Stored data entries
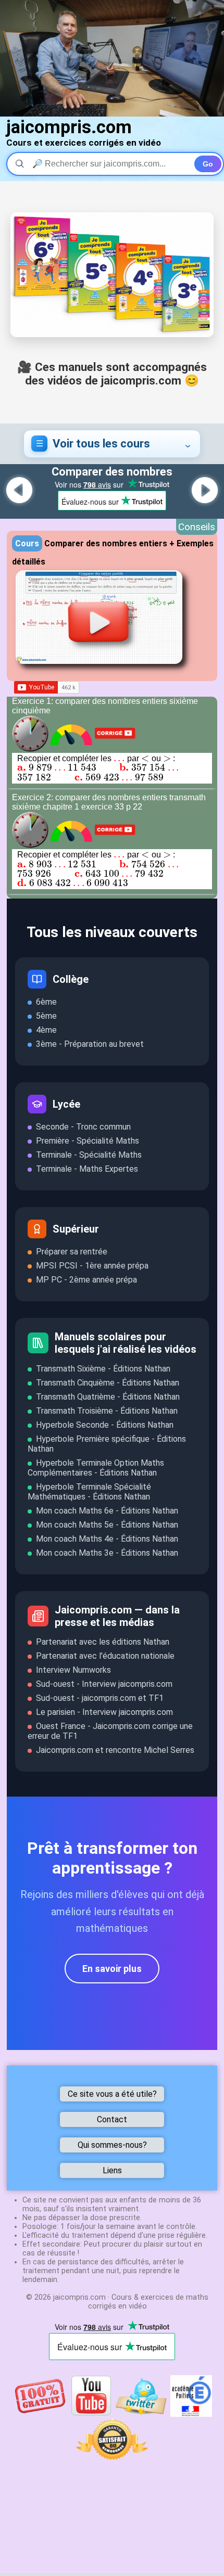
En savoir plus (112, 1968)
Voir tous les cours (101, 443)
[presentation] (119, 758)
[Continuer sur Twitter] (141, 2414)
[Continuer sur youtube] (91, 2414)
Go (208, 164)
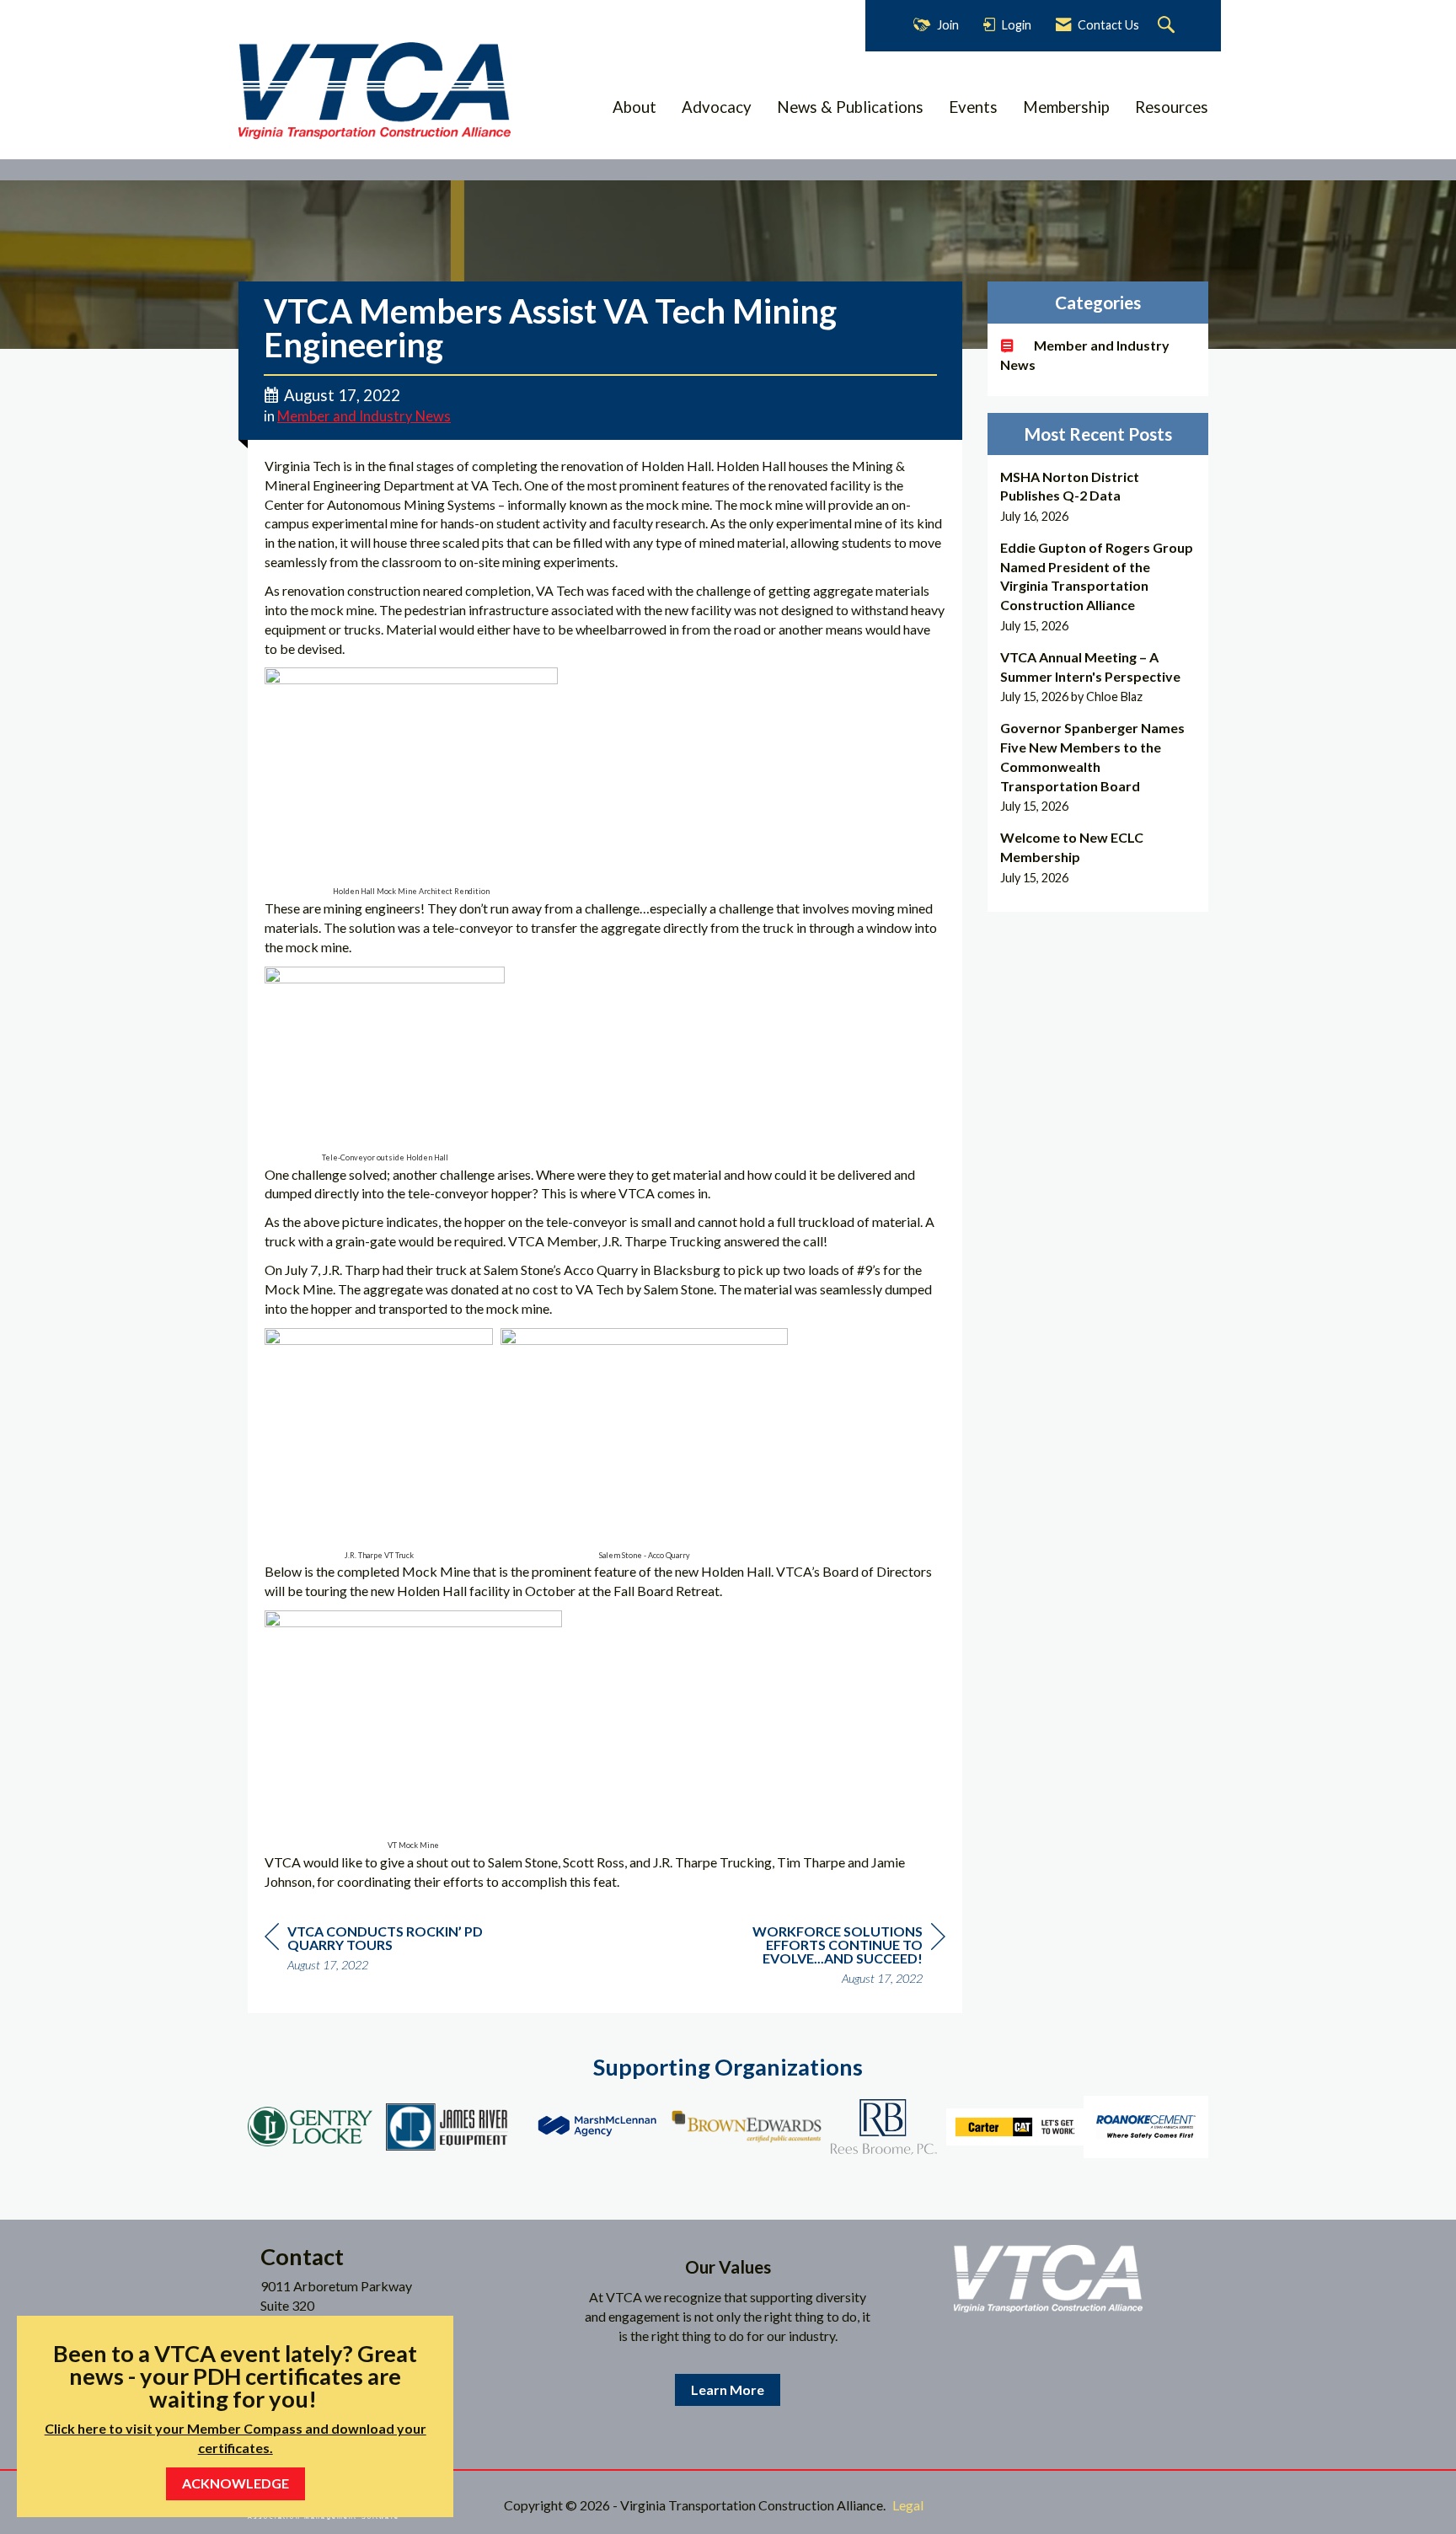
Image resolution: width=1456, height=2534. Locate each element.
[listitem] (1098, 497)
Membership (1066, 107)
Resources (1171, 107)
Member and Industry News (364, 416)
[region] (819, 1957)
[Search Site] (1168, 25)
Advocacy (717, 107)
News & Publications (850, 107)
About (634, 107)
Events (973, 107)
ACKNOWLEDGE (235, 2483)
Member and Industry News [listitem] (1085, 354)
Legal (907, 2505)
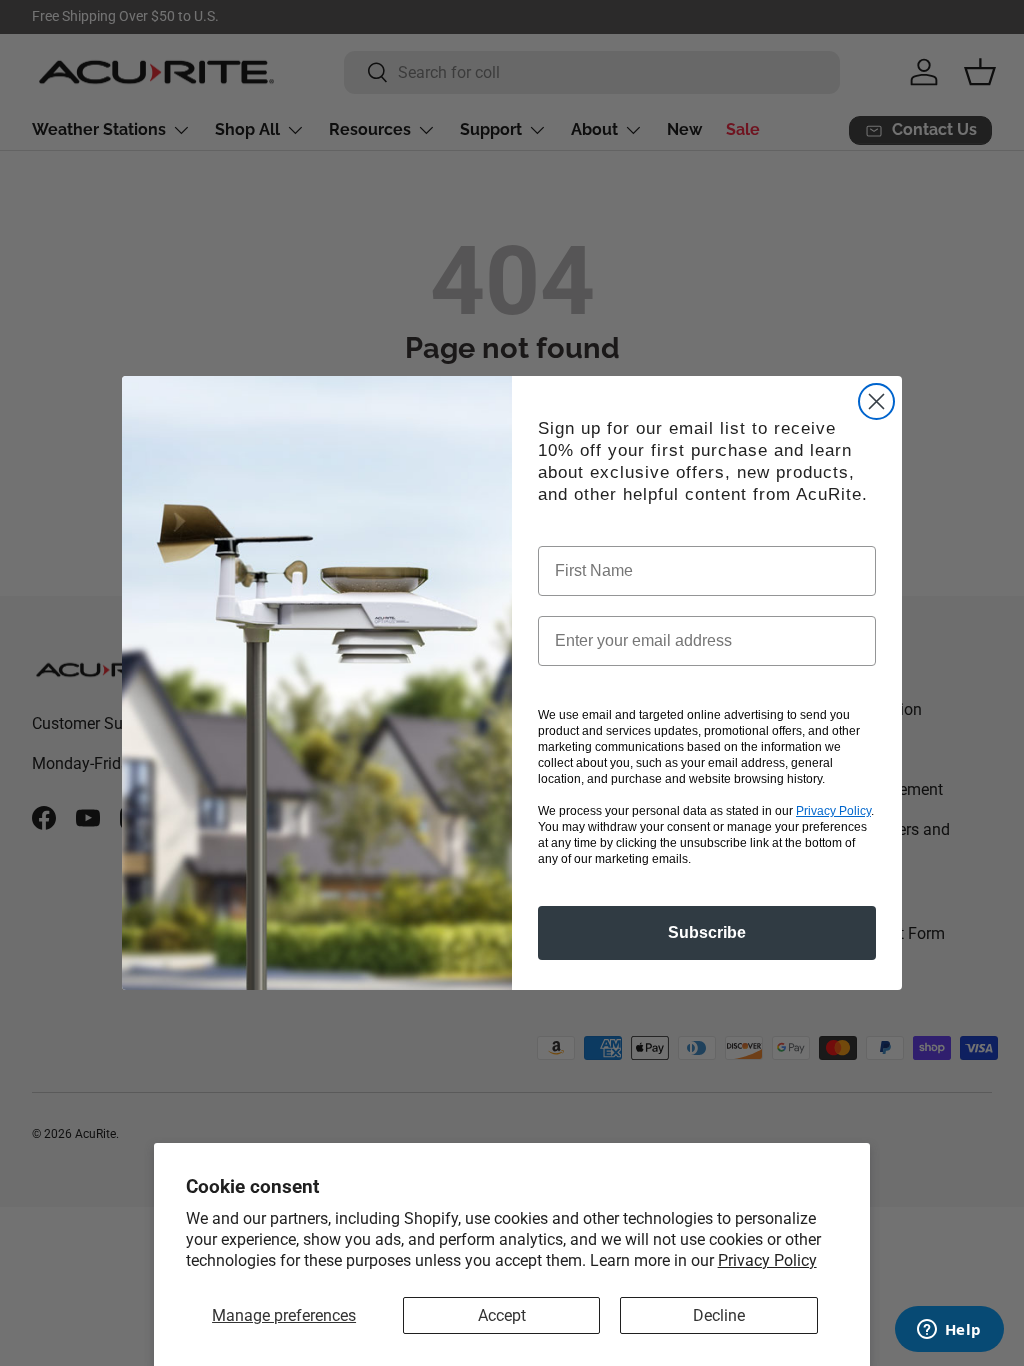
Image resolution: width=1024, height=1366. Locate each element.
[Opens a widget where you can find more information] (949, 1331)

» **Exercise directions**: Please restate word for word the lines above, starting with the line that holds "Advocacy (717, 107)" and ending with the final line of the records, while leaving out pictures.

» **Result of the exercise**:
Advocacy (717, 107)
News & Publications (850, 107)
About (634, 107)
Events (973, 107)
ACKNOWLEDGE (235, 2483)
Member and Industry News [listitem] (1085, 354)
Legal (907, 2505)
Image resolution: width=1024, height=1366. Locate each element.
[Opens a widget where you can find more information] (949, 1331)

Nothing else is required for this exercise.